Target pointing data:
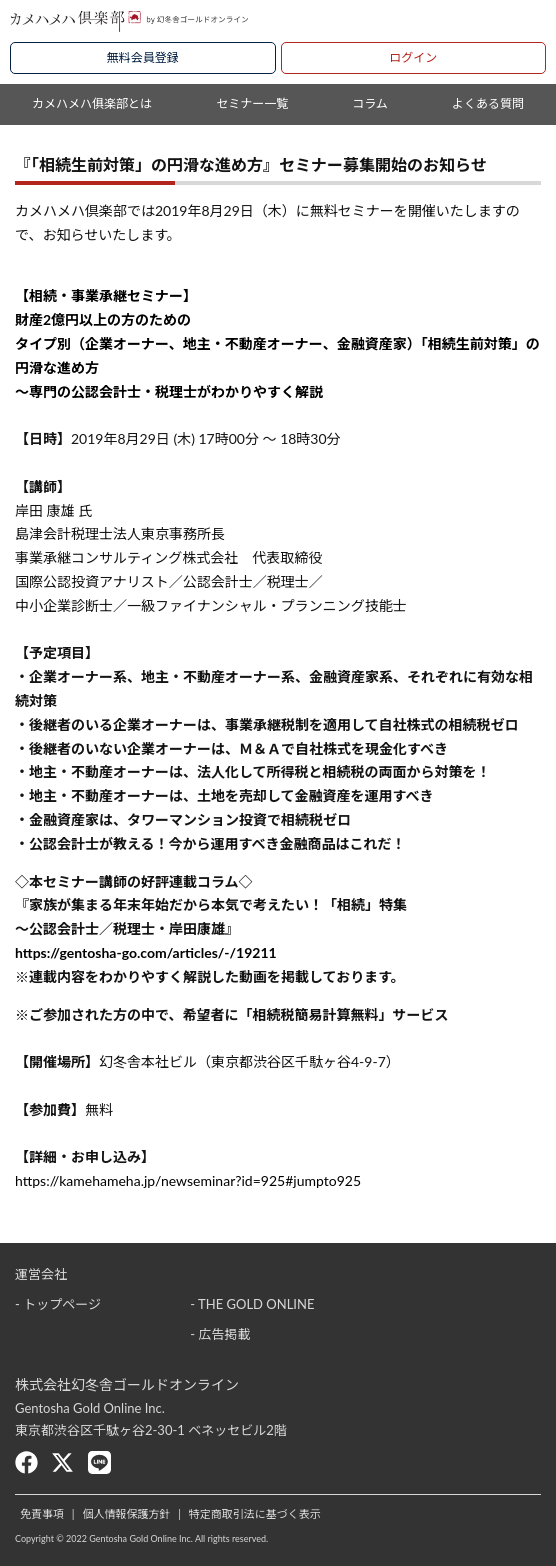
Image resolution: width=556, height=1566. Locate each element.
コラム (370, 103)
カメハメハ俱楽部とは (92, 103)
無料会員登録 (143, 57)
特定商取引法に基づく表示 (255, 1513)
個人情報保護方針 (126, 1513)
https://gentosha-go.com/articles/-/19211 (146, 952)
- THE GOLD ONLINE (252, 1304)
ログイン (413, 57)
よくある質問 (488, 103)
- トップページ (58, 1304)
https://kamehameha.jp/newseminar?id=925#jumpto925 (188, 1180)
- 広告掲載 (220, 1334)
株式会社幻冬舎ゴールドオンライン (127, 1384)
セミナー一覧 (252, 103)
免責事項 (42, 1513)
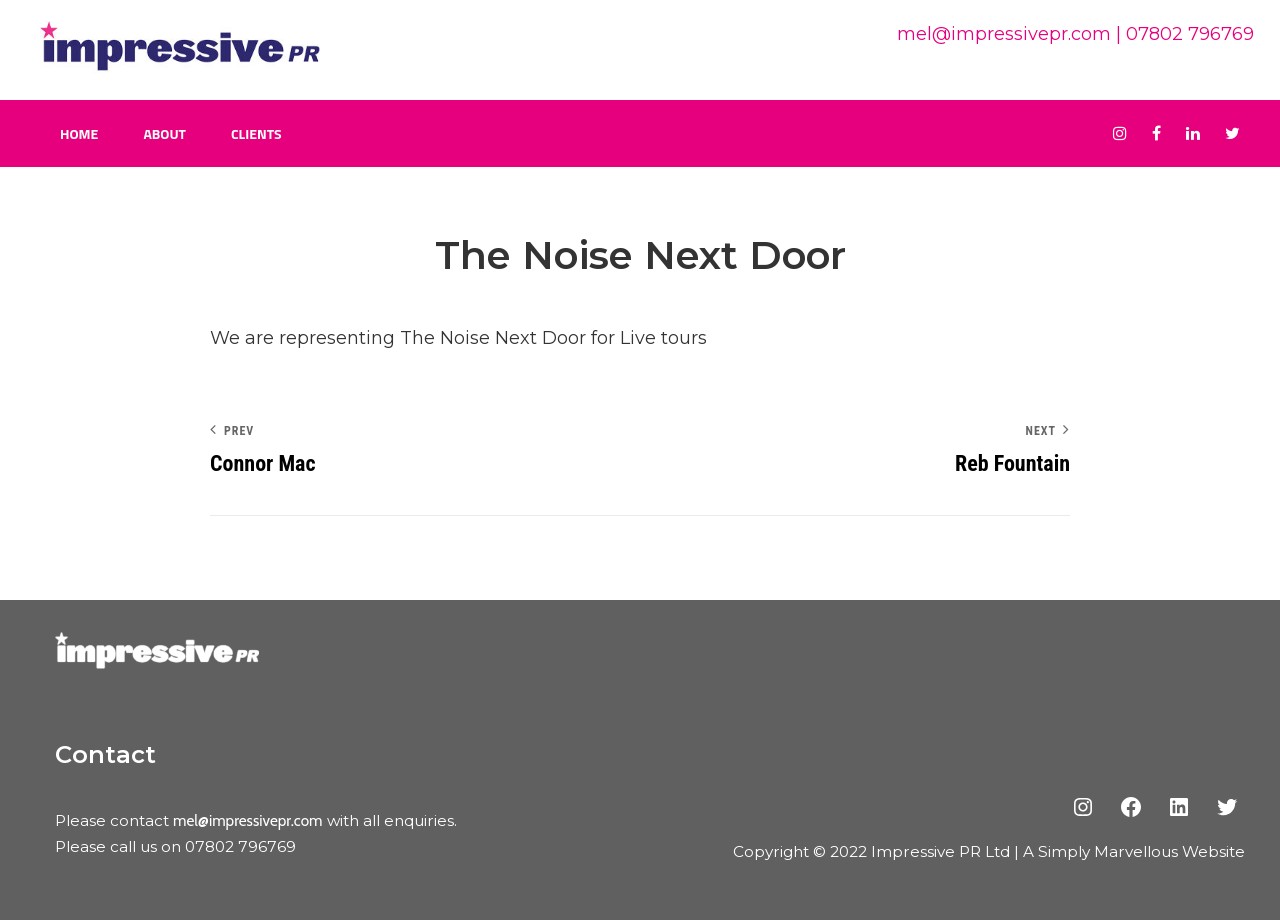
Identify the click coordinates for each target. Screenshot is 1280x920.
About (164, 133)
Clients (256, 133)
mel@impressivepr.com (1004, 34)
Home (79, 133)
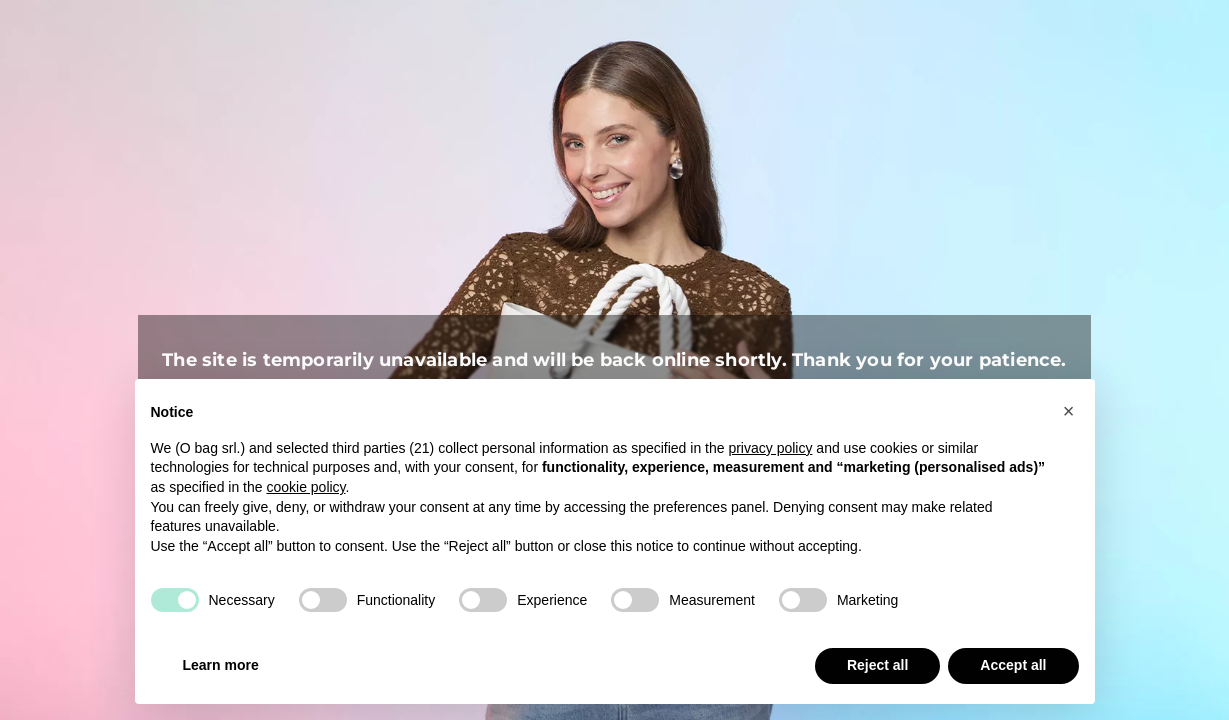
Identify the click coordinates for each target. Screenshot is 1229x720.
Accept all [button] (1013, 665)
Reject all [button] (877, 665)
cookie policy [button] (305, 487)
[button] (1069, 411)
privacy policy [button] (770, 448)
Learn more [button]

◆ **SET PROBLEM**
Could you lay out the rows above as a Markdown table with two columns, No. and Line, giving each line its number, skipping blank lines and leaving out the pictures?

◆ **RESPONSE TO THE EXERCISE**
| No. | Line |
|---|---|
| 1 | Image resolution: width=556, height=1566. Locate each element. |
| 2 | コラム (370, 103) |
| 3 | カメハメハ俱楽部とは (92, 103) |
| 4 | 無料会員登録 (143, 57) |
| 5 | 特定商取引法に基づく表示 (255, 1513) |
| 6 | 個人情報保護方針 (126, 1513) |
| 7 | https://gentosha-go.com/articles/-/19211 (146, 952) |
| 8 | - THE GOLD ONLINE (252, 1304) |
| 9 | ログイン (413, 57) |
| 10 | よくある質問 (488, 103) |
| 11 | - トップページ (58, 1304) |
| 12 | https://kamehameha.jp/newseminar?id=925#jumpto925 (188, 1180) |
| 13 | - 広告掲載 (220, 1334) |
| 14 | 株式会社幻冬舎ゴールドオンライン (127, 1384) |
| 15 | セミナー一覧 (252, 103) |
| 16 | 免責事項 (42, 1513) |
| 17 | Identify the click coordinates for each target. Screenshot is 1280x920. |
| 18 | About (164, 133) |
| 19 | Clients (256, 133) |
| 20 | mel@impressivepr.com (1004, 34) |
| 21 | Home (79, 133) |
| 22 | Identify the click coordinates for each target. Screenshot is 1229x720. |
| 23 | Accept all [button] (1013, 665) |
| 24 | Reject all [button] (877, 665) |
| 25 | cookie policy [button] (305, 487) |
| 26 | [button] (1069, 411) |
| 27 | privacy policy [button] (770, 448) |
| 28 | Learn more [button] |